CURRY TO GO
There was a bit of a fracas in my local ‘Indian’ restaurant last night.
Shortly after the Pakistani owner had virtually begged me to bring some more curry-fond, British customers to the place, I noticed he was involved in a bit of an altercation near the door. This initially involved a good deal of shouting and then some desultory pushing and shoving. Nothing to get too excited about. But it took on a more serious tone when the owner seized a bamboo pole off the wall and one of his two antagonists responded by first trying and then succeeding in breaking a bottle against the door frame. One of the other two diners in the place then called the police whilst his lady friend took refuge behind my table, obviously impressed by the sang-froid I was displaying in continuing to eat my dinner. Well, I had been obliged to re-order it after they had forgotten to bring it.
The first phalanx of the police duly arrived, pushing their way through a large throng gazing in through the glass door and windows. Even at this early stage, the police well outnumbered the protagonists. By this time – after a brief and deceptive armistice – all the main players were rolling about on the floor, whilst the cause of the dispute – a young Spanish woman – was getting increasingly hysterical about which of her two suitors to support. Nothing if not cosmopolitan, she had apparently offered her favours to a Pakistani, on the one hand, and a Columbian, on the other. A helpful waiter pointed out to me that, wilfully disregarding both racial accuracy and the effect on business, the Columbian had taken to coming round each night and shouting through the door that all Indians were bastards.

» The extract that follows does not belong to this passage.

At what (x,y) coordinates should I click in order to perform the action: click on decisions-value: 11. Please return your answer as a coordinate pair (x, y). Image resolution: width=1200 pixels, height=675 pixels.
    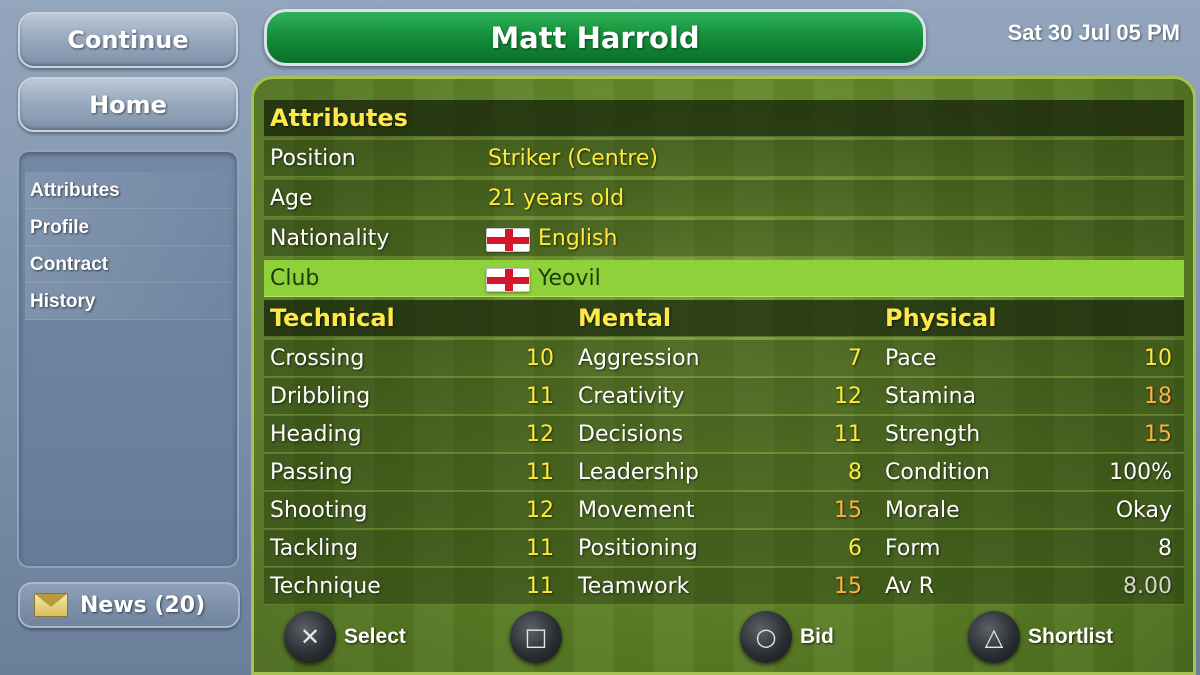
    Looking at the image, I should click on (848, 434).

More police arrived and the Columbian was manhandled to the ground by three of the local constabulary. But not before he'd pegged the restaurant owner on the nose. At this our Pakistani friend went down as if pole-axed and began to cry about the terrible injury done to him. I can’t speak for the police but I was rather unconvinced by this performance. Meanwhile, his wailing had begun to mingle with shouts from the Columbian, who was interested to know why one of the policemen felt it necessary to keep kneeing him in the head when his hands were tied behind his back.
A third – or possibly fourth - wave of police arrived, followed by an ambulance and two paramedics. By this time the officers not only outnumbered the miscreants and their supporters but also the crowd outside the door. The Columbian was carted off and the Pakistani – now also claiming a leg injury - was attended to by the paramedics and then taken away in the ambulance.
Two – or possibly three – policemen stayed behind to try to get the identity details of the young woman central to our little drama. As they left, the most senior of these commented that she was a little young to be getting mixed up in this sort of thing. I suspect that the sub-text was that she should stick to Spanish men, conceivably himself in particular.
With things now considerably calmer, I was able to attract the attention of the sole remaining [but somewhat distracted] employee and seek the bill. Ten minutes later, I reminded him about it and it duly came, miscalculated in my favour. I paid and left the now-deserted restaurant, marvelling at the fact that this town of only 75,000 people can manage to have a police force that doesn’t miss ten or more of its officers sent to a minor incident. Either they are employed in their dozens or the crime rate is pathetically low here. Possibly – and illogically - both. Either way, I was impressed.
But notwithstanding the excellent value of the free entertainment and the discounted bill, I probably won’t be going back to the restaurant, let alone recommending it to fellow Brits. This is essentially because I was given an opportunity in the middle of the night to review events and to, mentally at least, draft this brief record. Albeit on a staggered basis. Off and on, as it were.
Pontevedra, January 2004
P. S. The restaurant closed a few months later.